> WHAT TO WORK ON
Work out how many lines of the records hold the string "agent", and reply with that number alone.

===== EXERCISE INPUT =====

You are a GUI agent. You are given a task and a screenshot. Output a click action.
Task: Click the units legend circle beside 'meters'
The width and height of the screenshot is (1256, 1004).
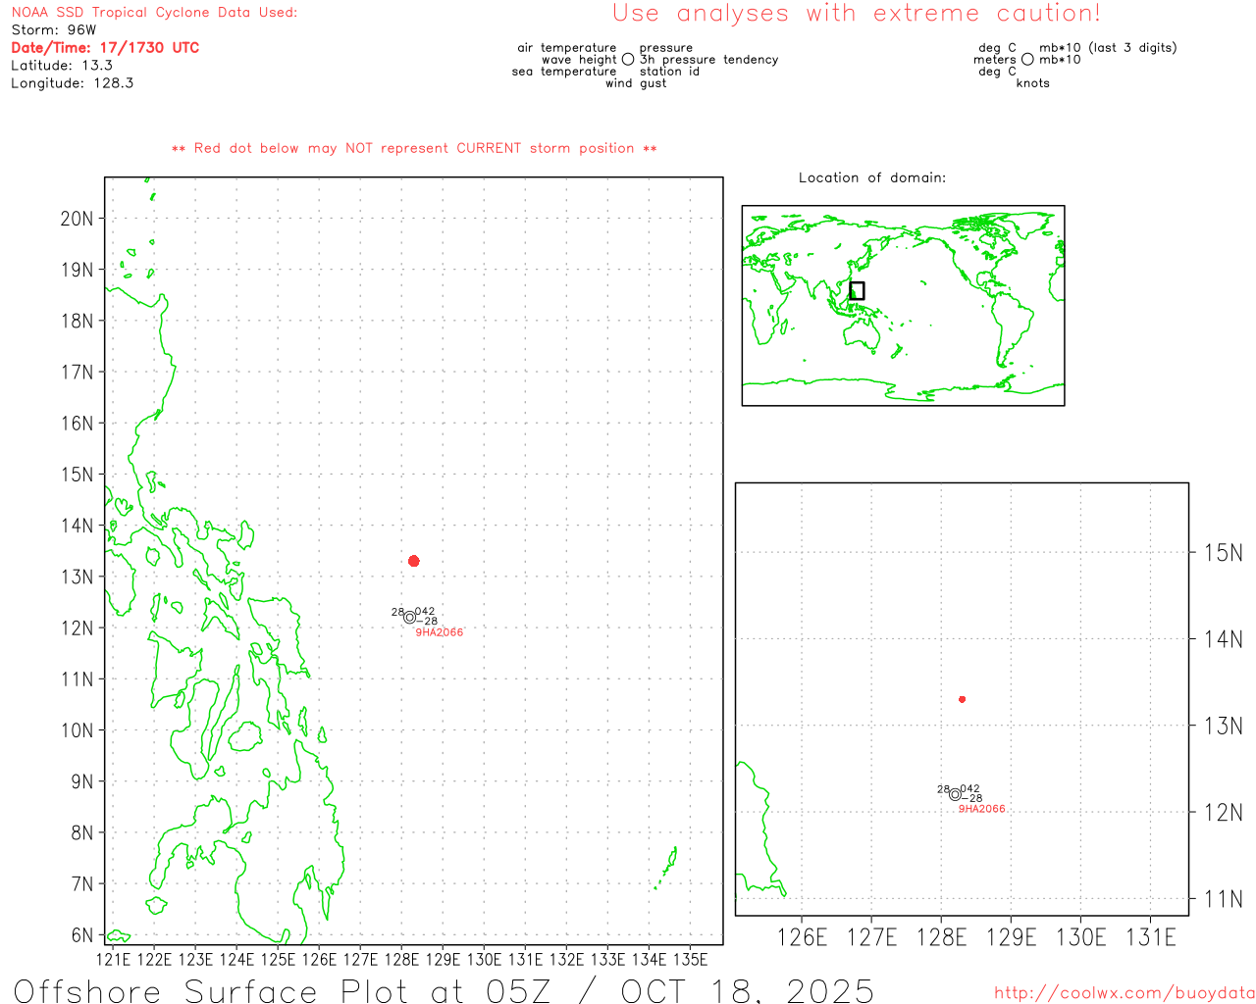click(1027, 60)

=====
===== EXERCISE INPUT =====

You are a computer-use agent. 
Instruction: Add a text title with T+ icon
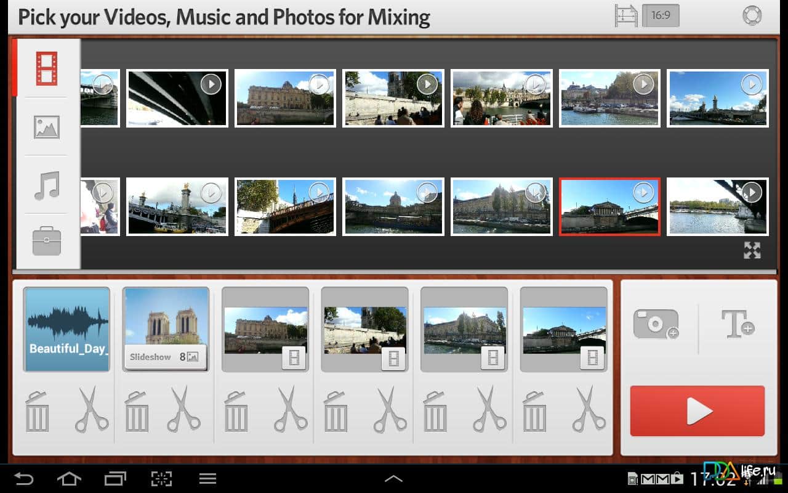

=====

> TASK SOLUTION
2